The present invention relates generally to the recovery of corn germ and optionally corn coarse fiber (pericarp) from corn, and more particularly to processes for the recovery of corn germ and optionally corn coarse fiber by flotation (e.g., through the use of enzymes such as amylases, proteases, cell wall degrading enzymes, or mixtures thereof).
Corn coarse fiber (also known as pericarp or pericarp fiber or bran) is the outer covering of a kernel of corn, and is a product that can be used as feedstock for the production of such end products as Corn Fiber Gum (CFG) and Corn Fiber Oil. Corn Fiber Gum can be used in both food and non-food applications as a film former, an emulsifier, a low-viscosity bulking agent, an adhesive, or as a substitute for gum Arabic. Corn Fiber Oil has three natural phytosterol compounds (ferulate phytosterol esters or “FPE,” free phytosterols or “St,” and phytosterol fatty acyl esters or “St:E”) that have been found to lower serum cholesterol in blood, and therefore can be used as a nutraceutical product. Such products command high dollar values in the market (approximately $8.00 to $9.00 per pound).
One of the many end-products in which corn is used as the base-product is ethanol. Currently, ethanol is being produced from corn mainly via two different processes: a wet mill process and a dry-grind process (which is not to be confused with a dry-milling process).

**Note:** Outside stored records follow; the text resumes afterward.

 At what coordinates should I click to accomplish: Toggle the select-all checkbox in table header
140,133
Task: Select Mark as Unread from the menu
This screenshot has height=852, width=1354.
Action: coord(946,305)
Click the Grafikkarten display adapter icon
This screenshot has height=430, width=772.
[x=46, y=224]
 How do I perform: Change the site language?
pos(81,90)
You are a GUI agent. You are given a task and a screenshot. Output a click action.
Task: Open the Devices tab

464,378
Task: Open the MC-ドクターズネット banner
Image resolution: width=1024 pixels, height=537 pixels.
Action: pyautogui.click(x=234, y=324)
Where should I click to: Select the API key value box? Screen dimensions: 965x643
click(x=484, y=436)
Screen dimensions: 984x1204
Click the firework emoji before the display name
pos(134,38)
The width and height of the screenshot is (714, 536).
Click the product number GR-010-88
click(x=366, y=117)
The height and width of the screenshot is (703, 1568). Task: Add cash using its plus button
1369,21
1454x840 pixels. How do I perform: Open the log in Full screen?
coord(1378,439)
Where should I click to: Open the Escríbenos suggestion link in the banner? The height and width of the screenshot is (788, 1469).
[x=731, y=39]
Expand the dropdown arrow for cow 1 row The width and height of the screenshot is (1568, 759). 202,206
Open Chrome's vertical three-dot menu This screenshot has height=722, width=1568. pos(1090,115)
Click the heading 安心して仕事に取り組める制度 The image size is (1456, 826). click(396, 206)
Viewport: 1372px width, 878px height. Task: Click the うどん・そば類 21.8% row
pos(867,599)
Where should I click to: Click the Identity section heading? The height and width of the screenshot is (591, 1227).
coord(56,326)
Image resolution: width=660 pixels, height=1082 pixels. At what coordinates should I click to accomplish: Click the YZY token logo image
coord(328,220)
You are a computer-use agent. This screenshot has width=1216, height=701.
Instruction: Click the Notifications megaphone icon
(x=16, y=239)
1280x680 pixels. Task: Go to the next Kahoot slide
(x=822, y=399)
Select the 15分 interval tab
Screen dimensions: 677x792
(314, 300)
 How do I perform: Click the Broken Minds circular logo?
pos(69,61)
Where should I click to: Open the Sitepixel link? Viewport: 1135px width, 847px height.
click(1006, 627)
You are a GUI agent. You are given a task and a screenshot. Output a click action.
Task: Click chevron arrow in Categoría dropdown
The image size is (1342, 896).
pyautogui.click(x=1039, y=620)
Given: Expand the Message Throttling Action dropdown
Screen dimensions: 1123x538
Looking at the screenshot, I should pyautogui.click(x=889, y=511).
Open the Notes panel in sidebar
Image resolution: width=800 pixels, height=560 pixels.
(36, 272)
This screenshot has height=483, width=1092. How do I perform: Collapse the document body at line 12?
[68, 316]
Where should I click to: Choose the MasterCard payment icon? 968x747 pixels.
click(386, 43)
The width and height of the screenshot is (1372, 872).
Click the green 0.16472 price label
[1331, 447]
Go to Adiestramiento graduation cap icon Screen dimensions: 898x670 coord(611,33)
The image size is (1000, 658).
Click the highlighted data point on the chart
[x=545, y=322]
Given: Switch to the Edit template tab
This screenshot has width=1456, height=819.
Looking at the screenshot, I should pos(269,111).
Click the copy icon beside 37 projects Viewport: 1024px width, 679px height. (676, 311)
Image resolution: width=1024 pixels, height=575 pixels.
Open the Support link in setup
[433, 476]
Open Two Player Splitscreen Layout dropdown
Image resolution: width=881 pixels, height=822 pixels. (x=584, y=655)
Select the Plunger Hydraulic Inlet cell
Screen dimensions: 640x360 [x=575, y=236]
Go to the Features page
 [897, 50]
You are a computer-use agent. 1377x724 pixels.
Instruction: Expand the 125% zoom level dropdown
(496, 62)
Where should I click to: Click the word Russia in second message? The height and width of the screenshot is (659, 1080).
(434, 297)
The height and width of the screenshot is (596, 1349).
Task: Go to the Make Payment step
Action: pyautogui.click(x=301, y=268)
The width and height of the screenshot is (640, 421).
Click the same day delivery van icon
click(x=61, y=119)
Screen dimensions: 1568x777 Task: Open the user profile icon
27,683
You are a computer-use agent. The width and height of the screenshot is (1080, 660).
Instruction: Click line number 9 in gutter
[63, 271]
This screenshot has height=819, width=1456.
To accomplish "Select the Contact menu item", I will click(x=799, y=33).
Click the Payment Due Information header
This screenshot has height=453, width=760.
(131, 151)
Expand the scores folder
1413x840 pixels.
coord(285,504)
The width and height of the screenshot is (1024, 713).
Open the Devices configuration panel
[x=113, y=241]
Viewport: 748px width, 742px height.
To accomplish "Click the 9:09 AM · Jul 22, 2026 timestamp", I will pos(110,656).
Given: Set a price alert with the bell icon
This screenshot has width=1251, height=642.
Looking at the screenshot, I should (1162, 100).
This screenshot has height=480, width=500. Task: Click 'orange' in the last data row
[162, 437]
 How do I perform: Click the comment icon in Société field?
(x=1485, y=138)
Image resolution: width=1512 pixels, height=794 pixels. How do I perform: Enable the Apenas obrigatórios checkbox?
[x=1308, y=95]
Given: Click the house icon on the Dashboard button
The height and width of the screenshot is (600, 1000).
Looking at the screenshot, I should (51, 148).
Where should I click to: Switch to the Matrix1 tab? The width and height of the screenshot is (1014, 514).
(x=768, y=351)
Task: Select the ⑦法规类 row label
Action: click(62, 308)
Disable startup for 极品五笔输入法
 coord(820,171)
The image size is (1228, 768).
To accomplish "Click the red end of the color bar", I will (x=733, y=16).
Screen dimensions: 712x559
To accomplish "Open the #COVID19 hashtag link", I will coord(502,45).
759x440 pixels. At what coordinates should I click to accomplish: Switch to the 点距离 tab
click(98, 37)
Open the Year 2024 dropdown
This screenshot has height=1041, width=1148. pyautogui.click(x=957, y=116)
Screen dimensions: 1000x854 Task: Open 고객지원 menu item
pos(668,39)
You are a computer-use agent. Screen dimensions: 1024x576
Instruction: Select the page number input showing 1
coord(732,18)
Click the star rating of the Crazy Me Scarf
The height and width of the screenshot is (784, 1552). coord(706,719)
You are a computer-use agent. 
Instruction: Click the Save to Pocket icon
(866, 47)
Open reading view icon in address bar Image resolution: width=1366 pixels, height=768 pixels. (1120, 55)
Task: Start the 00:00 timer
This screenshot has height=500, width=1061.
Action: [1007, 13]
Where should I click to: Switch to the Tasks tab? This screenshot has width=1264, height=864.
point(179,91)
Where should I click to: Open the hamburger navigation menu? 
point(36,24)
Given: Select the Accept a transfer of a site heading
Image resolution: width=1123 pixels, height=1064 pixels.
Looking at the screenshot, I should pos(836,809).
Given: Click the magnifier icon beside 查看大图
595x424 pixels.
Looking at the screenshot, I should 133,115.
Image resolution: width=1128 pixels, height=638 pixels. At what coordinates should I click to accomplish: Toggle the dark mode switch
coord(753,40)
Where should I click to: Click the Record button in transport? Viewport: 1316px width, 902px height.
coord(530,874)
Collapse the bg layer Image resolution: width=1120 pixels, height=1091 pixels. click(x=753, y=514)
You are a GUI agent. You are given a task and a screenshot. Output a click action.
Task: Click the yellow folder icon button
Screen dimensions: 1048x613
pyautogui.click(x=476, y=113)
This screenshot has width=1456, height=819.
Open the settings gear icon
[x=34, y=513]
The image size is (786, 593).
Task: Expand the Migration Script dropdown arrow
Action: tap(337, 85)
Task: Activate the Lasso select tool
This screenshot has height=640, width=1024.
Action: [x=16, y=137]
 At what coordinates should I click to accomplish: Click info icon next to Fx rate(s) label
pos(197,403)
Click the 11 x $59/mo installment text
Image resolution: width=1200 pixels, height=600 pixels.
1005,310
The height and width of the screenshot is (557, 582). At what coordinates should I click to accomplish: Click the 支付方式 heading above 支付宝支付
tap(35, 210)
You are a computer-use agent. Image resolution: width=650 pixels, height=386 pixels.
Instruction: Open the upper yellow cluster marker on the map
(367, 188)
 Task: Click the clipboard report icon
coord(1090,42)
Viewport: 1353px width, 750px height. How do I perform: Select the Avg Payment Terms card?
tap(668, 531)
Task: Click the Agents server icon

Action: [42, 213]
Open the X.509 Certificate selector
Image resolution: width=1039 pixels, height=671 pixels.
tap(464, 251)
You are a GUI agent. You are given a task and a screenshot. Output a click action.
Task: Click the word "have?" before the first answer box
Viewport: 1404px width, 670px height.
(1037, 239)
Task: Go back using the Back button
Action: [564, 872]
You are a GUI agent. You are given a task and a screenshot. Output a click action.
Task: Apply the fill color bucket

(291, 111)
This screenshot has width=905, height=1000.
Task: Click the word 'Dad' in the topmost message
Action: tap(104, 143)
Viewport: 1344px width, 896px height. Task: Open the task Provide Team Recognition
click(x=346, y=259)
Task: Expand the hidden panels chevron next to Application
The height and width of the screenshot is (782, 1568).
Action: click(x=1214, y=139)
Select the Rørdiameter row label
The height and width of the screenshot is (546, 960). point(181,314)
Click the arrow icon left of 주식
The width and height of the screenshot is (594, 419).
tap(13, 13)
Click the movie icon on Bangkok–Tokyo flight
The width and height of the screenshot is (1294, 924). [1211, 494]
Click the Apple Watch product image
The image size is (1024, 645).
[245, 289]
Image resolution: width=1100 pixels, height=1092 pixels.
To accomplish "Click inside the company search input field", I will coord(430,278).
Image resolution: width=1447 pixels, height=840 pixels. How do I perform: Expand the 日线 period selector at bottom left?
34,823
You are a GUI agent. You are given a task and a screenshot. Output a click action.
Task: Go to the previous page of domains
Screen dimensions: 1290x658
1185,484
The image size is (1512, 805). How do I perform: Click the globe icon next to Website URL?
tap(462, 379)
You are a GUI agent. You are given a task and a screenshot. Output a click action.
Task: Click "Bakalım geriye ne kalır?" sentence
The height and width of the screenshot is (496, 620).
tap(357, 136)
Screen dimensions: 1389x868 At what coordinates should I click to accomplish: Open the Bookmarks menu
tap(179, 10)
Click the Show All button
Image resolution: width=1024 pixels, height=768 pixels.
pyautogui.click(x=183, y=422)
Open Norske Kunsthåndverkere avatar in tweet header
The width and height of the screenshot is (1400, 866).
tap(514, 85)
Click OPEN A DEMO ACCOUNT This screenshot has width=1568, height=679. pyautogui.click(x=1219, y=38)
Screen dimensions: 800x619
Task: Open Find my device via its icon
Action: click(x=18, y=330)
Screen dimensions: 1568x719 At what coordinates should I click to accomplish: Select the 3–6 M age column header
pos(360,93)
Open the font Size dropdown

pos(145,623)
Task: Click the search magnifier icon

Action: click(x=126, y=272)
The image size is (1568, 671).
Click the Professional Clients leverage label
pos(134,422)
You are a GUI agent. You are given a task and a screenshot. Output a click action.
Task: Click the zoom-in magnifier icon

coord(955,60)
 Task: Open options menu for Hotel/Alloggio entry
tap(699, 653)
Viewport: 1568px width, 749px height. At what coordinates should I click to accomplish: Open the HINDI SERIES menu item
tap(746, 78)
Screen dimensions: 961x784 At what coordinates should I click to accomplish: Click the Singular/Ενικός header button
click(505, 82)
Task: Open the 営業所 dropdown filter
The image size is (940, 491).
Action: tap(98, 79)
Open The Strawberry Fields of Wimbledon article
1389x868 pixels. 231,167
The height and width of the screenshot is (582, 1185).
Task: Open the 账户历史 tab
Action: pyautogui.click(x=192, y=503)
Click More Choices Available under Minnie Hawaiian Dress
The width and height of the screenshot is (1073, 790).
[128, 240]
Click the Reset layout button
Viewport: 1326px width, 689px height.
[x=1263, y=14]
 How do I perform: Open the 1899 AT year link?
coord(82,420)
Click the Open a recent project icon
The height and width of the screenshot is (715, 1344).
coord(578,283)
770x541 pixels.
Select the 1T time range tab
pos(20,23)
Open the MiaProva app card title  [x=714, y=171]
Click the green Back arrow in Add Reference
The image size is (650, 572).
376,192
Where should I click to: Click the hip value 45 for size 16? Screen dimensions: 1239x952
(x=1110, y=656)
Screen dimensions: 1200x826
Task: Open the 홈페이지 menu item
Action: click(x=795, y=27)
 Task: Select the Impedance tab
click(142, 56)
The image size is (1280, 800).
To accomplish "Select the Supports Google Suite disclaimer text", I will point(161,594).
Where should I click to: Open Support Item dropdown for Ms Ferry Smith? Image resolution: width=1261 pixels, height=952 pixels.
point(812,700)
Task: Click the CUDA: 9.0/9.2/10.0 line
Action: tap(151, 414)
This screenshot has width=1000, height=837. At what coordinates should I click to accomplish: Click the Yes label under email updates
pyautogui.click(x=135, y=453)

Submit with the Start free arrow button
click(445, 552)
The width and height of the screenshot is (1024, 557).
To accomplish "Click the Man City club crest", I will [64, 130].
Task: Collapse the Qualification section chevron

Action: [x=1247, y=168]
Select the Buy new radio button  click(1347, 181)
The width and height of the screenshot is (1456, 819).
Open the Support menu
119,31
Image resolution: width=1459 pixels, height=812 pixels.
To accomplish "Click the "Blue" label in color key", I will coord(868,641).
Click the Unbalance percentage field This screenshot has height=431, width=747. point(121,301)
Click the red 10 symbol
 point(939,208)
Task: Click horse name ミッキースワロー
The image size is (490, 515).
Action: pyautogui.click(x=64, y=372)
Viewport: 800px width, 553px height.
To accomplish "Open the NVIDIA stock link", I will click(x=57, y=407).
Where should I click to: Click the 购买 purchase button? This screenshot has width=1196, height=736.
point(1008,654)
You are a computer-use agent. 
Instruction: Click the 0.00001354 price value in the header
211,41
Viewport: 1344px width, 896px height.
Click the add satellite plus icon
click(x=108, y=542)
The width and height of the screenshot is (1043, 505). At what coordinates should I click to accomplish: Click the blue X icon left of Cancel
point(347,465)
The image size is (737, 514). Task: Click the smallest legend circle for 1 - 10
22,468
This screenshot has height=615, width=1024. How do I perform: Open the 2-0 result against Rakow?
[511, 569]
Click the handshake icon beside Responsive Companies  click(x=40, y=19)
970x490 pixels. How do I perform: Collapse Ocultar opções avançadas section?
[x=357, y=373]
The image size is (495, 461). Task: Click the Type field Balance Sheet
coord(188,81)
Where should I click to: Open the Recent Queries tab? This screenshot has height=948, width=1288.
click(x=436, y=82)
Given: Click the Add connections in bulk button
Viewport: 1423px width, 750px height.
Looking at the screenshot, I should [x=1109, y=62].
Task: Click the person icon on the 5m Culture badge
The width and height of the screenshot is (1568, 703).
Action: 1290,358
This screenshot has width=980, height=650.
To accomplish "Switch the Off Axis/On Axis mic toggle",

In wet milling, corn is separated into its different components (germ, fiber, protein, and starch) using various separation techniques. The clean starch is then cooked, saccharified, fermented, and distilled to make ethanol. Wet milling is a very capital intensive process, but these costs are offset by the resulting high value co-products of the process (such as corn oil produced from the germ, gluten meal from the protein, and gluten feed from the fiber and solubles).
In the other primary process for producing ethanol, the dry-grind process, raw corn is ground, mixed with water, cooked, saccharified, fermented, and then distilled to make ethanol. However, while the only fermentable product in corn is the starch, the other non-fermentable components of the corn (e.g., the germ, the fiber, and the protein) are carried through the remainder of the dry-grind processing steps, and are recovered at the end as distillers dried grains with solubles (DDGS). In current dry-grind processes, neither the germ nor the pericarp are recovered separately, but instead these components end up as part of the DDGS.
The dry-grind process is not a very capital intensive process (when compared with the wet-mill process), but the primary co-product produced (DDGS, which is a livestock feed product) is a relatively low value product. Accordingly, because of the low value co-product, the net corn cost is higher in dry-grind ethanol plants that it is in wet-mill plants. Thus, when corn prices increase, it is very difficult to economically justify operating dry-grind ethanol plants that can only produce low value co-products with the ethanol.
One strategy for reducing the net corn cost in dry-grind ethanol plants is to recover co-products other than DDGS, especially non-fermentable co-products. Previously, modifications to conventional dry-grind ethanol plants that enabled the recovery of the germ were studied. This modified dry grind ethanol process is known as the “Quick Germ” process described in U.S. Pat. No. 6,254,914, and involves soaking whole kernel corn in water before degermination. The germ is then recovered by flotation (which involves the addition of corn starch, thin stillage, a salt such as sodium nitrate, and/or sugar syrup such as high fructose corn syrup or dextrose) and the use of germ hydrocyclones, and the remainder of the corn is ground and processed for ethanol production. Economic analysis has shown that the “Quick germ” process has the potential to reduce the cost of ethanol production by between 0.33 to 2.69 cents/liter. Although such cost reductions (primarily realized through the sale of the germ) have been helpful, further cost reductions are still necessary for dry-grind ethanol plants to remain competitive.